Bu sayfayı yazdır

Ziya Gökalp'in Bir İntihaline Dair

08 Şub 2016

Ziya Gökalp'i pek severim. Sevmenin de ötesinde, herhalde milliyetçilik fikri ve cumhuriyet Türkiyesi, ayrıca Türk beşeri bilimleri hususunda Gökalp'in müthiş bir yer işgal ettiğini nefret bile etsem inkar edemem. O yüzden bu yazıyı üzüntüyle kaleme alıyorum.

Gökalp'in bir düşünür ve teorisyen kimliğinin ötesinde, bir yazar ve özellikle masalcı olarak ele almak niyetindeydim. Küçüklüğüm, Gökalp'in önemli eseri Altın Işık'ı tekrar tekrar okumakla geçti, bir genç yazar ve şair olarak edebi zevkimin bütün hatları değilse de, temeli oradaki manzum ve mensur eserler tarafından atıldı. Gökalp'in aradığı temiz, yer yer didaktik "Türk" damarı, acemi de olsa, çölde vaha gibi bulunca bencileyin Türkmen çocuğu için bin Kevser'e bedeldi. O cihetiyle üzerimde siyasi görüşlerimin de ötesinde bir etkisi olan ve dolayısıyla bir gün söz gelimi sosyalist olmaya bile karar versem izlerini taşımaya devam edeceğim adama kendimce borç ödeyecek, ayrıca küçük ve düzenli okur kitleme Altın Işık'ı hatırlatacak, belki birkaç Bahadır'ın daha bu kitapla büyümesine vesile olacaktım. 

Şöyle baştan okuyayım derken, çocukken en sevdiğim masalı açtım, Ülker ile Aydın. Nereden baksan 15 yıl vardı son okuduğumdan bu yana, fakat neredeyse bütün dizeler ezberimdeydi, okudukça devamını kendim getiriyordum. Küçükken bu kadar sevmemin nedeni, belki de, Gökalp'in iki kardeş konuşurkenki "Bacı, bacı can bacı / Kolunda mercan bacı" dizelerindeki sehl-i mümtenide, babannemin yaktığı Avşar ağıtlarındaki yalın güzelliği bulmuş olmamdı. 

Ancak okurken bir şeyler beni rahatsız etti. Düzenli okurlarım bilir, mitoloji ve masallara akademik açıdan ilgiliyimdir. Yaptığım literatür taramalarından bazı kesitler aklıma geldi bölük pörçük... Demek, onları ilk okuduğumda fark etmemiştim ama bir daha Gökalp'in masallarını okuyunca dank etmişti kafama: Ülker ile Aydın masalı, bütün kurgusuyla baştan aşağı intihaldi, yani çalıntıydı.

**Verilen Bilgiler:**

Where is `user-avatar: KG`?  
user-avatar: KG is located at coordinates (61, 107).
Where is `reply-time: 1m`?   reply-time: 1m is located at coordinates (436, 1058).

**Sorular ve Görevler:**
a) Ziya Gökalp yazısına göre aşağıdaki soruları yanıtlayın ve yanıtları aynı işaretlerle verin.
(i) Yazarın küçüklüğü hangi eseri tekrar tekrar okumakla geçti?
(ii) Yazar, çocukken en sevdiği masal olarak hangisini açtı?
(iii) Yazar, iki kardeşin konuştuğu dizelerdeki yalın güzelliği kimin yaktığı ağıtlarda bulmuştu?
b) Ziya Gökalp yazısının devamını yazın.

**Görev Yanıtları:**
a)
(i) Altın Işık
(ii) Ülker ile Aydın
(iii) Babannesinin yaktığı Avşar ağıtlarında

b)
Benim için evlatlık olduğumu öğrenmek gibi bir şeydi bu. Gerçi bizim münevver ve muharrirlerimizde intihal pek sık görülür, Fransızca'dan özellikle çok fazla "aşırmış"lardır. Ama bu kadar samimi ve çocuksu bağlandığım masalın böyle olmasına çok üzüldüm. Gökalp, örneğin münevver yönüyle Durkheim'dan etkilenmiştir, sır değildir, ama ondan çalmamış, onun tesirinde, birçok yönüyle de özgün, bize has bir sosyoloji kurgusu ortaya koymuştur. Ancak masal şüpheye mahal bırakmayacak şekilde çalıntı.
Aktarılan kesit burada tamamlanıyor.